Why Airbus wants slime from green algae to fuel its planes
Algae grows faster and produces higher energy yields than other plants, but is much more expensive to turn into fuel than traditional petroleum byproducts.
Fabrizio Bensch/Reuters
Your next flight could be powered by slime. As long as you don't fly for a few decades.
Airbus researchers are growing algae for biofuel in tanks near Munich, just one in a growing number of efforts to make flying more environmentally sustainable.
But algae won't fuel the commercial flights any time soon, says researcher Thomas Brueck, an associate professor of industrial biocatalysis at Munich Technical University, who predicts algal biofuel could supply up to 5 percent of jet fuel needs by 2050.
“To substitute 100 percent of the kerosene use today, we will not do it with algae alone,” Professor Brueck told Reuters. “We need a combination of different technologies to actually enable that substitution.”
Because the aviation and shipping industries are on pace to contribute nearly half of all carbon dioxide emissions by 2050, algal fuel might not be the sole answer to curbing the airline industry’s fossil fuel addiction.
But these and other efforts to develop commercially practical biofuel point to an industry committed to discovering a sustainable solution.
Although emissions from air travel contribute only two percent of global greenhouse gas emissions, they contribute about 12 percent of carbon dioxide (CO2) emissions from all transportation sources, according to the International Civil Aviation Organization, a United Nations agency, as reported by The Christian Science Monitor’s Olivia Lowenberg.
The growing popularity of air travel is expected to drive those numbers up. Aviation and shipping are expected to contribute 40 percent of all carbon dioxide emissions by 2050, according to a study by University College London’s Energy Institute. Scientists around the world are trying to make sure that doesn’t happen.
Airbus isn't the only company exploring biofuels. In 2008, Air New Zealand conducted a test flight of a Boeing 747-400 flown on a 50-50 mixture of biofuel made from jatropha oil, derived from the plant with the same name, and traditional jet fuel, according to The New York Times.
A few months later, Japan Air conducted test flights of planes also powered by a half-and-half mixture of biofuel and kerosene jet fuel. The biofuel was made up of 84 percent camelina oil, 16 percent jatropha oil and less than 1 percent algal pond scum, the Monitor reported at the time.
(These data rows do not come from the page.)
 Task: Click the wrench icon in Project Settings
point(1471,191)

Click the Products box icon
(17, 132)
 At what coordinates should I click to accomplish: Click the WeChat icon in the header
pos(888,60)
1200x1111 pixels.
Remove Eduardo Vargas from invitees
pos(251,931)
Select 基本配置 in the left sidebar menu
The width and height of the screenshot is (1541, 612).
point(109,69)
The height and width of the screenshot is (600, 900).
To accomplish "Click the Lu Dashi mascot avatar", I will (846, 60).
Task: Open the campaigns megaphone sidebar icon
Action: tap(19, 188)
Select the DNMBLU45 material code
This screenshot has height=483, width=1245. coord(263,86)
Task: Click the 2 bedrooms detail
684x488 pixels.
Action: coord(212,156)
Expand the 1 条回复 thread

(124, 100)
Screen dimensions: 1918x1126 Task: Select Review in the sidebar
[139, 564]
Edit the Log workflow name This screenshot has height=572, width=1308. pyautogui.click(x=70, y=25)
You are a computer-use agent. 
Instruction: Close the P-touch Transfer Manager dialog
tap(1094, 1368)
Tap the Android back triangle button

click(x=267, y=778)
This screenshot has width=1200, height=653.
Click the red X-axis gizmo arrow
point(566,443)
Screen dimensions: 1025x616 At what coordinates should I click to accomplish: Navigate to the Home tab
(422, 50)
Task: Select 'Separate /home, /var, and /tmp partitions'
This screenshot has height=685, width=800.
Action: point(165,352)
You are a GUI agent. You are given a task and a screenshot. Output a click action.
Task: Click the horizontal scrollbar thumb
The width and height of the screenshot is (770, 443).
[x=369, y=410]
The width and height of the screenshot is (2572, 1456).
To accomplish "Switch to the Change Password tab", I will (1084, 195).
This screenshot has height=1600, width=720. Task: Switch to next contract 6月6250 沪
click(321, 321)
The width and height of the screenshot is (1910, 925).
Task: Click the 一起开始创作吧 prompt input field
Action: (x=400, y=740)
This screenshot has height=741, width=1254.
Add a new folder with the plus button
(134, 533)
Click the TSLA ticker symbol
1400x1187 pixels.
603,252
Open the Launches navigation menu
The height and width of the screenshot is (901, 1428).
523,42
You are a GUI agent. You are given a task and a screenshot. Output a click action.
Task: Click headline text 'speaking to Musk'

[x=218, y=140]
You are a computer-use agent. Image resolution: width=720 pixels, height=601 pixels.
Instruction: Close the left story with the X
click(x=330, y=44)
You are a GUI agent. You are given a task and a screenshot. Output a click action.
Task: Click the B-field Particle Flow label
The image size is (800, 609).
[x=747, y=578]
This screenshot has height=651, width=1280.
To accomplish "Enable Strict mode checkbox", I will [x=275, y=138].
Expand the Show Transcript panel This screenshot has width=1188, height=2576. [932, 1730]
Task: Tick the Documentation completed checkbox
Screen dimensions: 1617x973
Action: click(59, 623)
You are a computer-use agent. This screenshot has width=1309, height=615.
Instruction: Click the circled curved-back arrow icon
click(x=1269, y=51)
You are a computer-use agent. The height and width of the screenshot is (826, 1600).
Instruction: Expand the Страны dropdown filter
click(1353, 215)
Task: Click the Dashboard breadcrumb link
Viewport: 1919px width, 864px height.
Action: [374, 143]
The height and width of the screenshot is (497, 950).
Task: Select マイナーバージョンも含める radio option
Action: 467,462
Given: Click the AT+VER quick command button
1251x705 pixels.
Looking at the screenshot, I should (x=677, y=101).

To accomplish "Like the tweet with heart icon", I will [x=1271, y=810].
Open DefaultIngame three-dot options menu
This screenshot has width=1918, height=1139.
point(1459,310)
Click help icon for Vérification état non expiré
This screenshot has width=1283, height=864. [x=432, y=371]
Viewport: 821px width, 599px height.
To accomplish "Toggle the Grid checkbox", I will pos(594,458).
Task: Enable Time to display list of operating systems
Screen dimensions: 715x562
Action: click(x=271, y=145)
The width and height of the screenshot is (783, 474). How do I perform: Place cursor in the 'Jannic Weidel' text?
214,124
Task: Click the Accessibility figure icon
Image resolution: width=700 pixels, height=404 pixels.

Solazyme, a California biotech firm, already produces algal jet fuel, in addition to algal-based diesel fuels for cars, trucks, and navy vessels, according to Popular Science.
Algal fuel offers advantages over biofuels like ethanol. Algae can grow 12 times faster than plants grown in soil, and it produces an oil yield about 30 times that of rapeseed. But turning algae into biofuel is expensive and technically challenging.
Growing algae requires much more carbon dioxide than other plants, according to Popular Science, which recommended either growing it near high-carbon sources such as coal-fired power plants, or genetically modifying it to need less CO2.
After it has grown, converting algae to biofuel requires removing plant cellulose from the biomass, an expensive process, reported the Monitor’s Cristina Maza. To do this, plants must sit in hot acid or under steam pressure, which requires an expensive grade of stainless steel.
Researchers are working to genetically modify plants to make it easier and cheaper to remove plant cellulose, writes Ms. Maza, but this might reduce their yield and make them more susceptible to pathogens or rust.
At the same time, oil prices are low, reducing incentives to develop biofuel, which can cost up to three times more than traditional fuels, reported the Monitor’s Ms. Lowenberg.
Regardless, Airbus has high hopes for its project.
“We are sure that over time we will make it possible to offer kerosene made of algae for a competitive price,” said a spokesman.
Material from Reuters was used in this report.